The developing brain is sensitive to essential physiologic mechanisms that maintain homeostasis. Regulation of oxygen availability is critical. Historically, cerebral palsy (CP) was used to describe a static, nonprogressive motor disability present at birth secondary to perinatal cerebral hypoxic and traumatic injuries. Currently, CP also encompasses other acquired nonprogressive motor disabilities and is distinct from progressive neurodegenerative processes. Although nonprogressive in the sense of deterioration, CP is not static in evolution. Individuals may display several different types of CP. Cerebral palsy is a descriptive diagnosis rather than an etiologic one. Clinically, CP manifests as motor defects that range in severity, Associated disorders include intellectual disability, epilepsy, visual and hearing difficulties, and orthopedic deformities. Other diagnoses should be excluded before CP is diagnosed.
Many children have CP related to birth trauma (see Plates 1-2 and 1-3) more attributed to hypoxic-ischemic encephalopathy (HIE). Low oxygen combined with impaired blood flow is particularly damaging. After resuscitation to overcome asphyxia, a brief (12-hour) period of stupor and hypotonia occurs before seizures and apnea.
Five major cerebral lesions result from HIE: (1) neuronal necrosis, (2) status marmoratus, (3) watershed infarcts, (4) periventricular telencephalic leukoencephalopathy, and (5) focal ischemic lesions.
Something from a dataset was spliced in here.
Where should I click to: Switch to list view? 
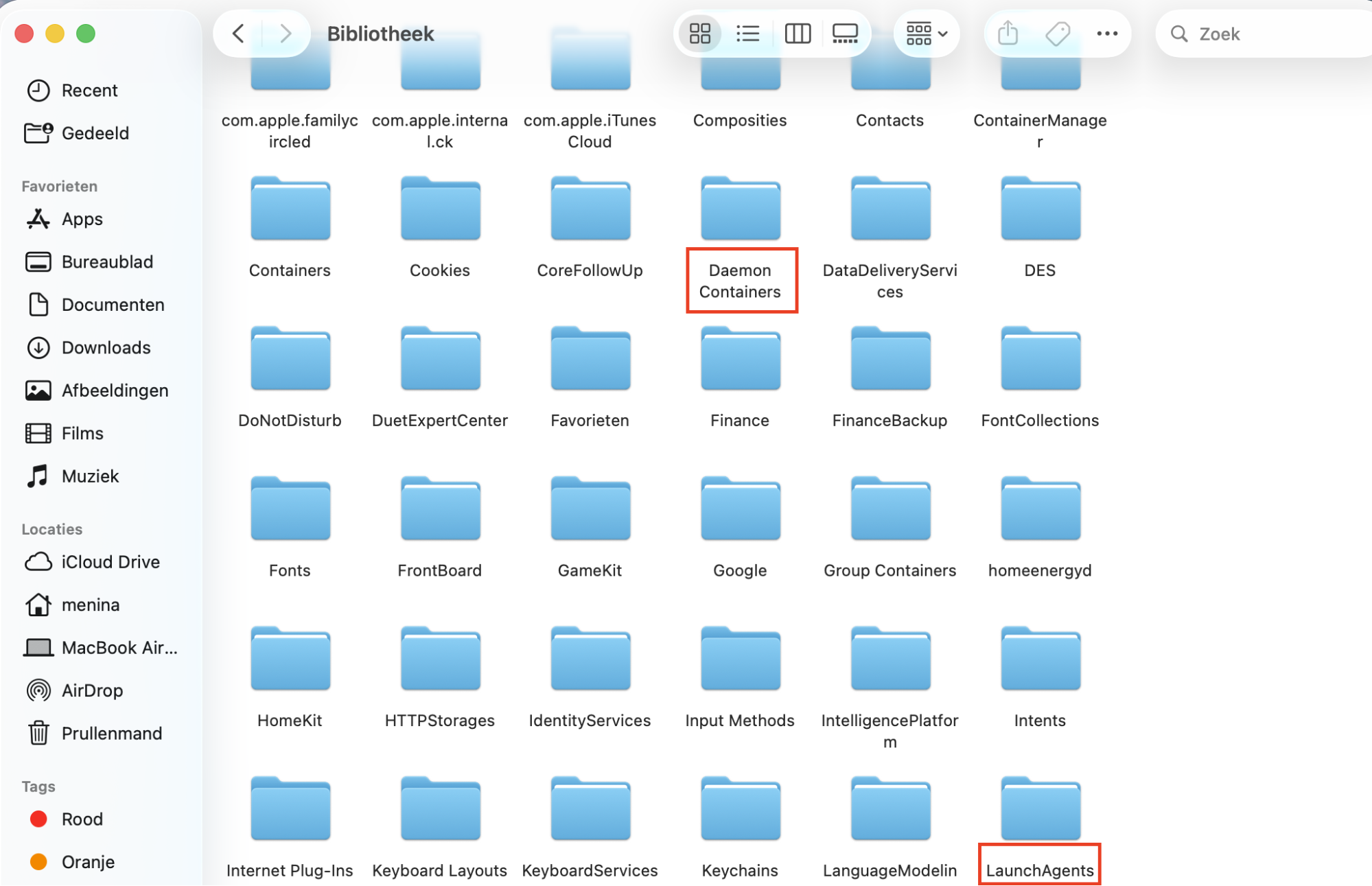(x=747, y=33)
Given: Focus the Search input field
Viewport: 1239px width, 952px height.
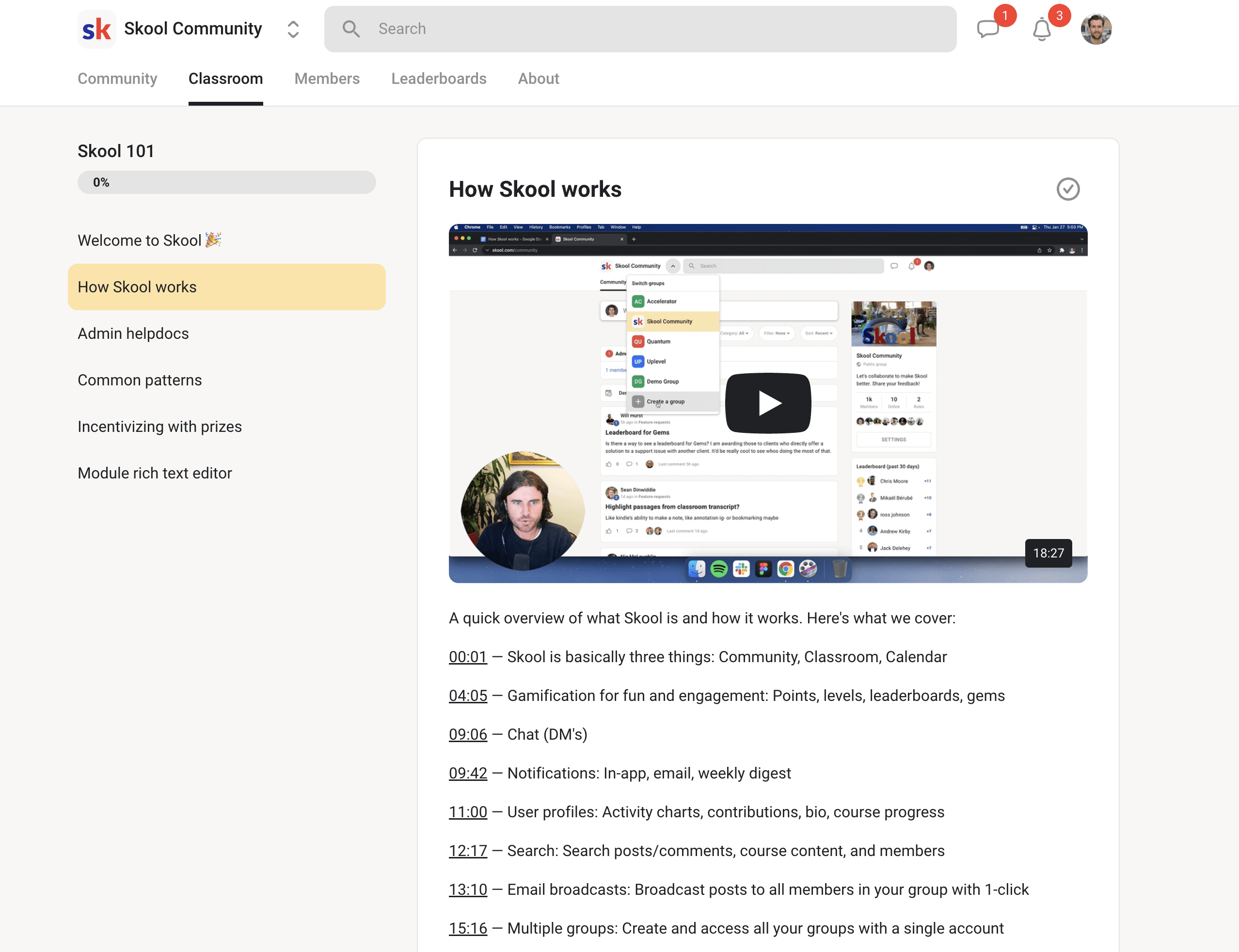Looking at the screenshot, I should tap(651, 29).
Although these lesions describe the neuropathologic findings, some may underlie damage to the CNS that is secondary to infection, trauma, vascular diseases, Dysgeneses, and migrational disorders. In neuronal necrosis, hypoxia damages neural cells throughout the CNS, resulting in spastic hemiplegia or quadriplegia.
Status marmoratus affects the basal ganglia, which become shrunken with a whitish, marble-like appearance. Affected infants are most often full term with initial hypotonia (see Plate 1-17), followed by spastic quadriparesis and choreoathetosis.
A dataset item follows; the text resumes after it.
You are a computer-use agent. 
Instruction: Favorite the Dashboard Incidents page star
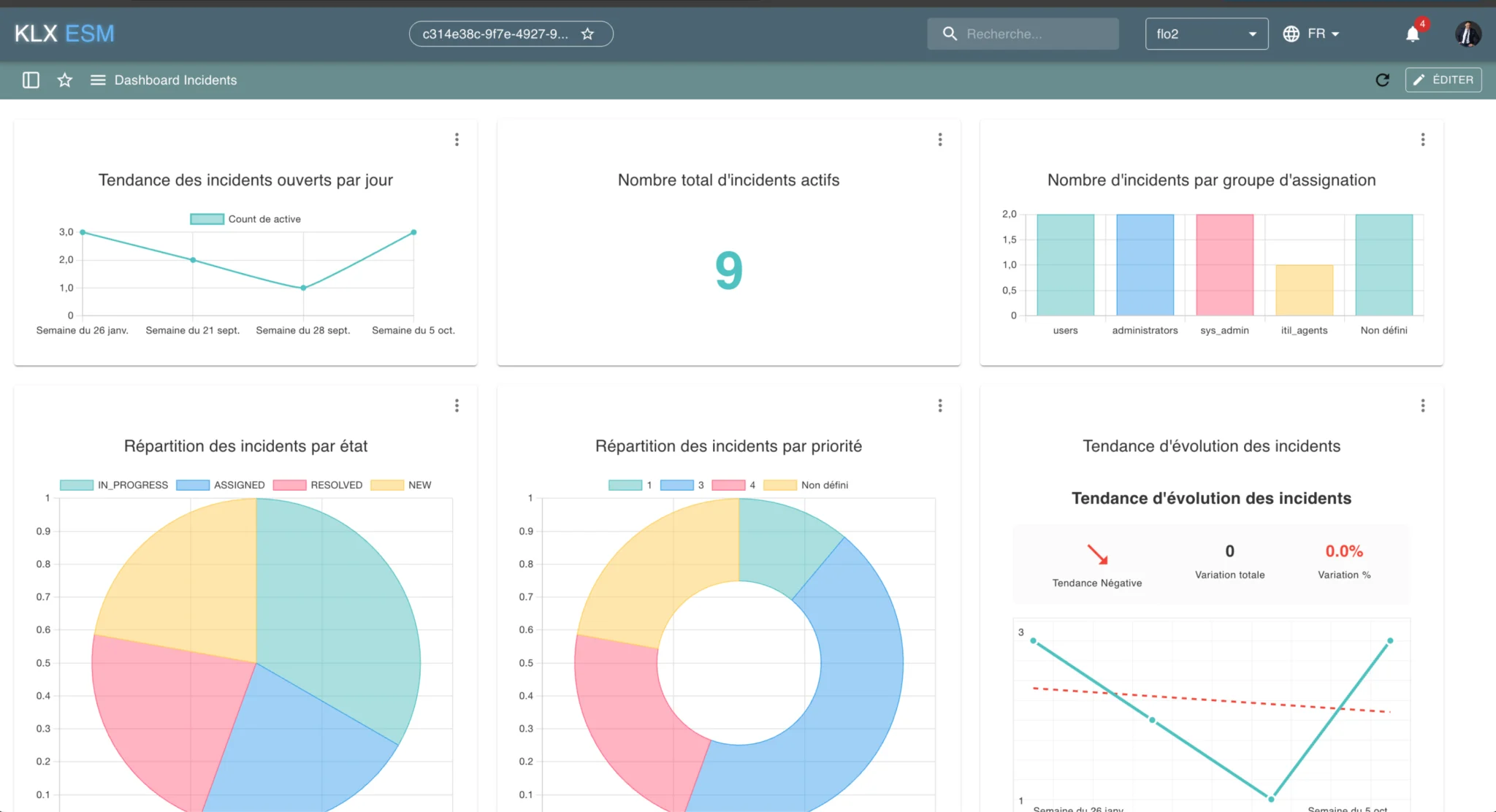[x=65, y=80]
Watershed infarcts due to hypotension begin in the posterior parieto-occipital area and spread anteriorly and posteriorly. Watershed infarcts are most common in full-term infants and result in diplegia or hemiplegia. Perinatal telencephalic leukoencephalopathy is most common in premature infants and often affects the centrum ovale, where it disturbs nerve fibers supplying the legs and acoustic and optic radiations. Minor lesions lead to white matter atrophy, whereas more severe lesions appear cystic. Minor lesions can cause learning disabilities, with severe lesions causing diplegia.
Focal ischemic lesions are large, occurring in specific blood vessel distributions, most often the middle cerebral artery. Probable causes are hypoxic-ischemic events, emboli, and thromboses. Focal ischemic lesions cause hemiplegia, with arms more affected than the leg or face. The large damaged area often becomes cavitated and develops into a porencephalic cyst. Occasionally, a cyst causes mass effect and requires surgical intervention.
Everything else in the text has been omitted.